Le « Rechenkasten » de l’Allemand Ernst Tillich (1780-1807).
Le « Rechenkasten » (boîte de calcul / calculateur) d’Ernst Tillich[xiii], présenté au public en 1806[xiv], consiste en une centaine de prismes en bois à section carrée longs de 1 à 10 pouces. Il existe 10 exemplaires de chaque barre hormis le cube-unité de 1 pouce d’arête qui est disponible en vingt exemplaires à cause de son usage plus fréquent. Les barres sont rangées dans une boîte de dix compartiments en terrasse d’une hauteur adaptée à chaque barre placée verticalement. (Cf. illustration). Sur le couvercle de la boîte on peut assembler et séparer les barres afin d’établir les relations entre elles. A côté d’une barre de 8 pouces les élèves pouvaient disposer quatre barres de deux pouces ou deux barres de quatre pouces ou huit barres d’un pouce, etc.

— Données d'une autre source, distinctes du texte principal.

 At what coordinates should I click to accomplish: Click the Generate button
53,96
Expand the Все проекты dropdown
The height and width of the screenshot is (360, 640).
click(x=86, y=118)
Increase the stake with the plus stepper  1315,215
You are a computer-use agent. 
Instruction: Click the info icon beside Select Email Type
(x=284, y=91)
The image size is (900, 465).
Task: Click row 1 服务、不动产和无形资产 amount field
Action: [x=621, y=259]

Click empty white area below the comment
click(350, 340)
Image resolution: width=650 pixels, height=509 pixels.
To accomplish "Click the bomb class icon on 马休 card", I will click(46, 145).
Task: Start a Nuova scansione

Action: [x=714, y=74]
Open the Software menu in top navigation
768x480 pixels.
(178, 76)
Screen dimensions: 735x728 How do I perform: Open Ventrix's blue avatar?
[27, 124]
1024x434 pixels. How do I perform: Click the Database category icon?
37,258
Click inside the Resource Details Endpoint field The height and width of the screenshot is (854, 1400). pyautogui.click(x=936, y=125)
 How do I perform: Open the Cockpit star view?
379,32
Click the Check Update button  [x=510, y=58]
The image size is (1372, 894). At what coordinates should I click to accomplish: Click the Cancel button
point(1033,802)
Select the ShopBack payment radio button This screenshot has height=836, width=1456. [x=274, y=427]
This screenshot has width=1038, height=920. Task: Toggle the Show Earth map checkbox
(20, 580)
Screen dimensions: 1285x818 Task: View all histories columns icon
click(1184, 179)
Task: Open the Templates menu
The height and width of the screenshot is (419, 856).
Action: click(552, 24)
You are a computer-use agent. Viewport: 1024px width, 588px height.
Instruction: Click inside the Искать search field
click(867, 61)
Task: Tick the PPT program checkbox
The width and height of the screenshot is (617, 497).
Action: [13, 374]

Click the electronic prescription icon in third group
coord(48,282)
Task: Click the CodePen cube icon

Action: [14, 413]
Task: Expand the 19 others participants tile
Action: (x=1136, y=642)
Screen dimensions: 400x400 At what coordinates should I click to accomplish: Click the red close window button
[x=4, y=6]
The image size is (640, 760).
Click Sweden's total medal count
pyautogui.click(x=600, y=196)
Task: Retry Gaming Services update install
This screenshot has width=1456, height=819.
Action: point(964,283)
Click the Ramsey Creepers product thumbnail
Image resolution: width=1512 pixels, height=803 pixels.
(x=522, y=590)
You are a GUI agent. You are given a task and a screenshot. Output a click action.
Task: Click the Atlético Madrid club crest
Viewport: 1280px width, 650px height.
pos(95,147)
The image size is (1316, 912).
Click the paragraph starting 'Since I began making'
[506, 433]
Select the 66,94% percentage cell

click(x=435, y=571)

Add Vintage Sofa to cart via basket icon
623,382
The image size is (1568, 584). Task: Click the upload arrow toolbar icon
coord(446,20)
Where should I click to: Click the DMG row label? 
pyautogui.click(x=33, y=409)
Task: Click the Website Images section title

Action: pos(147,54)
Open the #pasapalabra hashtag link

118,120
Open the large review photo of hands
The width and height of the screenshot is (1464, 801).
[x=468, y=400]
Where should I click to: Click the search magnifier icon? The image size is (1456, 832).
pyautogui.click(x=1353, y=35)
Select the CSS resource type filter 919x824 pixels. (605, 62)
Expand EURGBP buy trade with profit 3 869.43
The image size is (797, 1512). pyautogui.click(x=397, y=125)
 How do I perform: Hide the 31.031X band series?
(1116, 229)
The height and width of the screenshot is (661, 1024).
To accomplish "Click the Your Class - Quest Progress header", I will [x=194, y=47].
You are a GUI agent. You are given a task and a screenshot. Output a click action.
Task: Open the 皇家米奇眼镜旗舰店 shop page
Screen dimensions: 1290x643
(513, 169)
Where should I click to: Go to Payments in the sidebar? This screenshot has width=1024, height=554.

Les barres conçues par Tillich ne comportaient pas de marques des unités de base qui les composent, afin de mettre en valeur les relations entre les quantités. L’invention de Tillich mit un siècle à sortir de l’ombre. On objecta à son époque qu’une barre, même six fois la longueur d’un cube, reste une seule barre et n’offre pas de vision immédiate des six cubes qui la composent[xv]. Les élèves étaient-ils toujours assez conscients de manipuler des représentations de quantités discrètes ?
Puisque rien ne venait distraire l’œil (ni couleur, ni forme), on comprend l’importance particulière de disposer d’une boîte pour ordonner les barres selon leur valeur numérique. Cela évitait sans doute aux élèves d’apprendre par cœur une table des associations de mots-nombres sans signification numérique. Ils devaient sans doute constamment se référer à l’ordre des barres dans la boîte de présentation et s’appuyer sur les rapports de longueur. Il faudrait préciser l’usage pédagogique précis dans le texte de Tillich que je n’ai pas pu consulter.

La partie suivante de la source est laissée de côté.